(PAGE EXCERPT begins)
Measuring Progress Toward Recovery
Consumer Recovery Outcomes System
 
CROS Development

Beginnings

The CROS project started in 1997. Consumers and professionals were beginning to adopt the recovery model. They wanted to demonstrate achievements in rehabilitation that went beyond symptom reduction and decreased levels of service usage. Our mission was to create, with consumer and staff input, an outcomes system that would provide meaningful data in a useful way.

Questions were drafted based on feedback obtained through focus groups of consumers and staff who were asked what information would be useful in measuring consumers movement toward their personal definition of recovery. Later, consumer and staff focus groups addressed the clarity, ease and accuracy of interpretation of the questions, the format of the questionnaires, the burden and time needed for completion of the questionnaires, and the format and content of the various reports. The initial Consumer & Staff versions of CROS were piloted and revised into CROS Version 1.0, which included a draft VIP Questionnaire. After analyzing internal consistency and scale correlations, CROS 2.0 was developed and fully implemented in outpatient mental health settings. CROS 3.0 was created in order to shorten the scales and provide congruence between questions on the three separate questionnaires so that scale scores could be directly comparable. A CROS training course was designed and questionnaire and report processing was automated.

Current Research

An analysis of the psychometric characteristics of CROS 3.0 was recently completed on a sample of 585 matched Consumer and Staff CROS 3.0 questionnaires. The findings are summarized below.

  • The most common primary diagnosis (49%) was some type of schizophrenic disorder; 20% had a primary diagnosis of depressive disorder; 17% had a primary diagnosis of bipolar disorder.

  • The oblique factor analyses of the 35 items on the consumer questionnaire and the 30 items on the staff questionnaire indicate a satisfactory relationship to the five conceptualized scales.

  • Consumer and staff scale score correlations are moderately high. Scores among the consumer scales and among the staff scales are substantially correlated with each other.

  • The reliability assessments of internal consistency and test-retest reliability for both staff and consumer questionnaires are satisfactory. Staff inter-rater reliability measures were weaker but adequate and can be improved by ongoing training. Concurrent validity was also established for both the consumer and staff forms.

  • Changes in scale scores over time were examined. Scale scores between the first and second test administrations were significantly correlated. All scores increased between the first and second test administrations and were statistically significant in two consumer scales and on all four staff scales.

  • Scores on all nine scales were negatively skewed (loaded on the high end of the scale), a common finding in many  survey instruments. Consumer scores are more skewed than staff scores and consumer scale score means are significantly higher than staff scale score means. Thorough orientation to the rationale for the assessment and detailed instructions on completing the questionnaires often decreases skewness.

This psychometric analysis reveals a number of strengths; the factorial structure is sound, consumer and staff scale scores are significantly correlated with each other without being redundant, measures of reliability are quite satisfactory and initial measures of concurrent validity are encouraging and, in spite of the low ceiling, significant improvements over time were noted on six of the nine scales.
(PAGE EXCERPT ends)
(INFORMATION GIVEN begins)
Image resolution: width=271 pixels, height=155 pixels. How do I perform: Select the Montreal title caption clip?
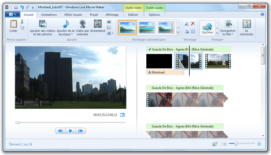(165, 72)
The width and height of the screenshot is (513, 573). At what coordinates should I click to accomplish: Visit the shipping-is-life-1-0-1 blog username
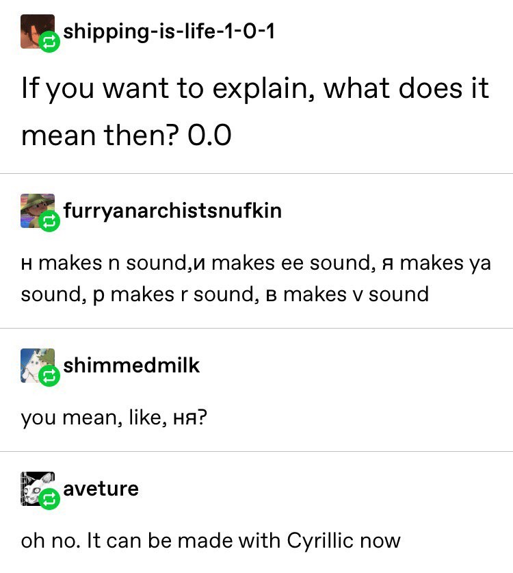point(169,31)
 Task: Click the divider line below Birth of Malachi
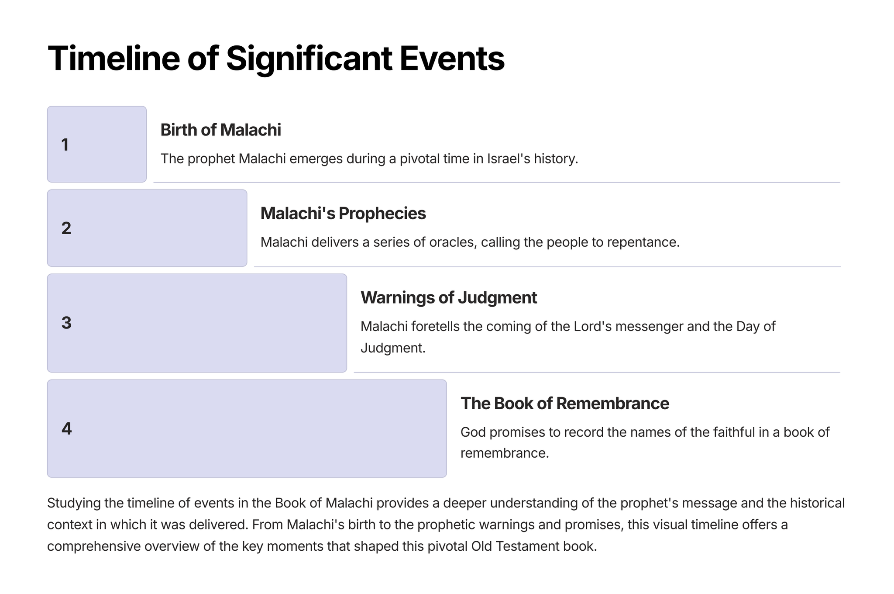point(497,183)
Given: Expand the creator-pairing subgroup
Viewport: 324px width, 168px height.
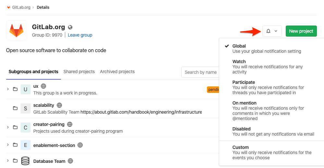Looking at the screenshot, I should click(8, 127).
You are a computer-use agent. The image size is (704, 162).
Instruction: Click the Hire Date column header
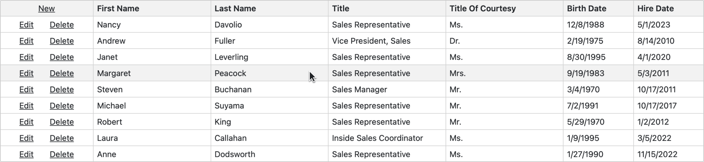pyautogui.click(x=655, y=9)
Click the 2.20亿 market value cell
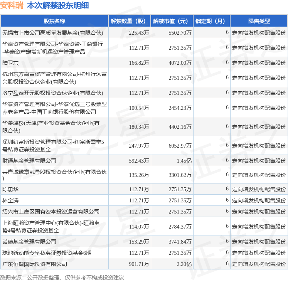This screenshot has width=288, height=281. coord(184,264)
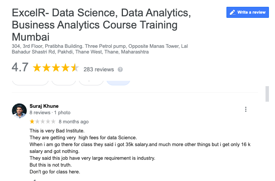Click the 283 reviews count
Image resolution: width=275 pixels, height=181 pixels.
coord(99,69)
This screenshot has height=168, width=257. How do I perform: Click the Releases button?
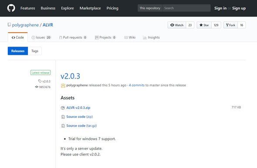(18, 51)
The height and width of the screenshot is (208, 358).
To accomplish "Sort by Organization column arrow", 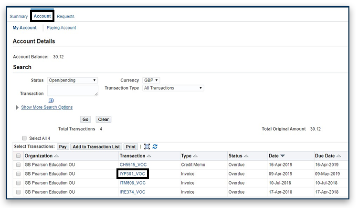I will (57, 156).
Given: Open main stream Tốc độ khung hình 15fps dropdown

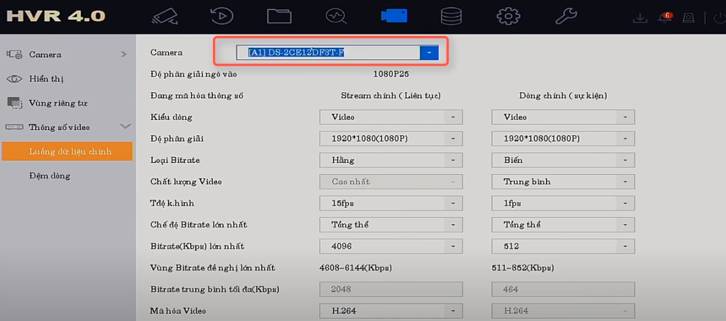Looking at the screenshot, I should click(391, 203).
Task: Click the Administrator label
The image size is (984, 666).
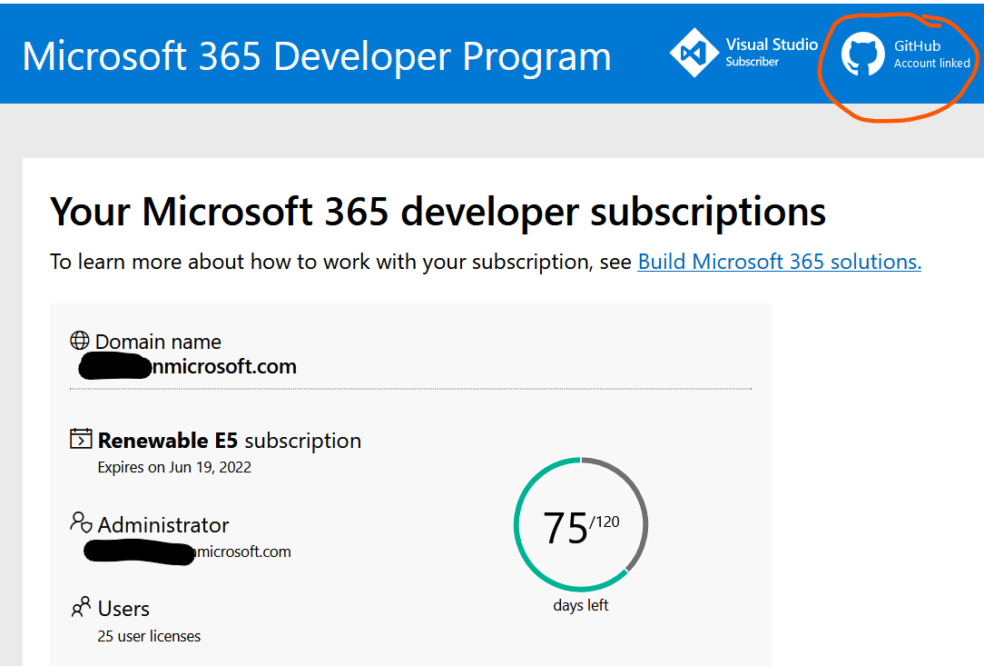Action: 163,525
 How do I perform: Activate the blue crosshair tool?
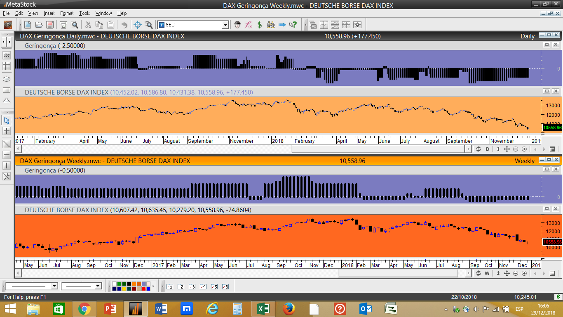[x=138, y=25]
(INFORMATION GIVEN ends)
(INFORMATION GIVEN begins)
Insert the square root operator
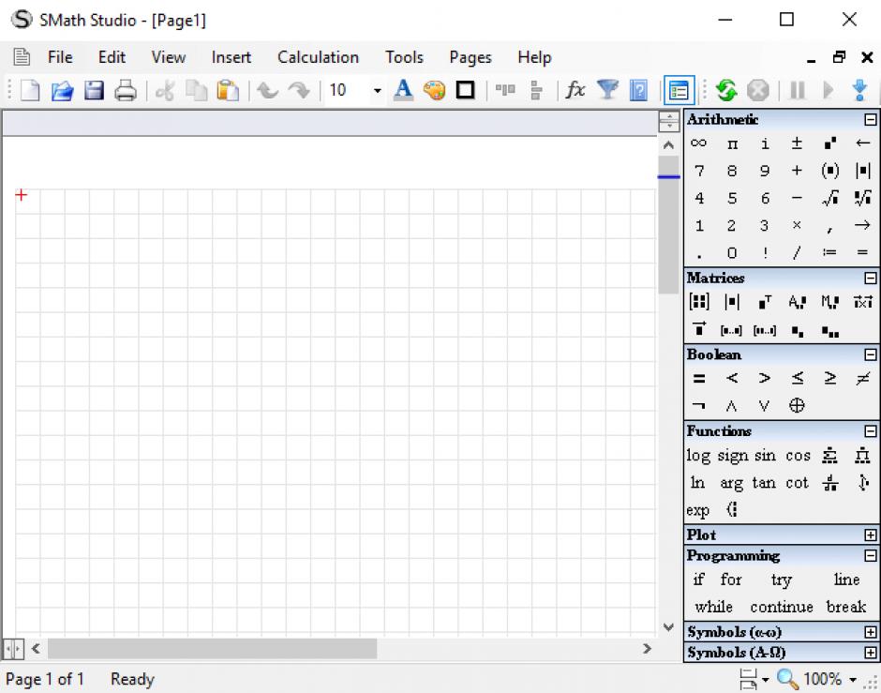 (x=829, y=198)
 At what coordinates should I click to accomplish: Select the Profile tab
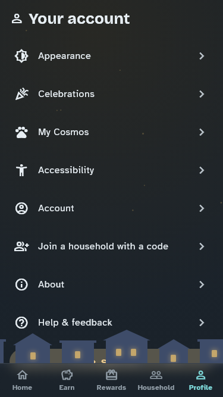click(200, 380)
(INFORMATION GIVEN ends)
__ACTION ITEM 1__
Say whether each statement below agrees with the CROS development text. Answer yes or no for each, and quote the deciding words of the text.
(a) The CROS project began in 1997.
(b) The analysis of CROS 3.0 used a sample of 485 matched questionnaires.
(c) Staff scores are more skewed than consumer scores.
__ACTION ITEM 2__
Set down, without changes, the part of the CROS development text that opens with the words containing "An analysis of" and closes with "five conceptualized scales.".

__RESPONSE AREA 1__
(a) Yes: "The CROS project started in 1997."
(b) No: "a sample of 585 matched Consumer and Staff CROS 3.0 questionnaires"
(c) No: "Consumer scores are more skewed than staff scores"

__RESPONSE AREA 2__
An analysis of the psychometric characteristics of CROS 3.0 was recently completed on a sample of 585 matched Consumer and Staff CROS 3.0 questionnaires. The findings are summarized below.

  • The most common primary diagnosis (49%) was some type of schizophrenic disorder; 20% had a primary diagnosis of depressive disorder; 17% had a primary diagnosis of bipolar disorder.

  • The oblique factor analyses of the 35 items on the consumer questionnaire and the 30 items on the staff questionnaire indicate a satisfactory relationship to the five conceptualized scales.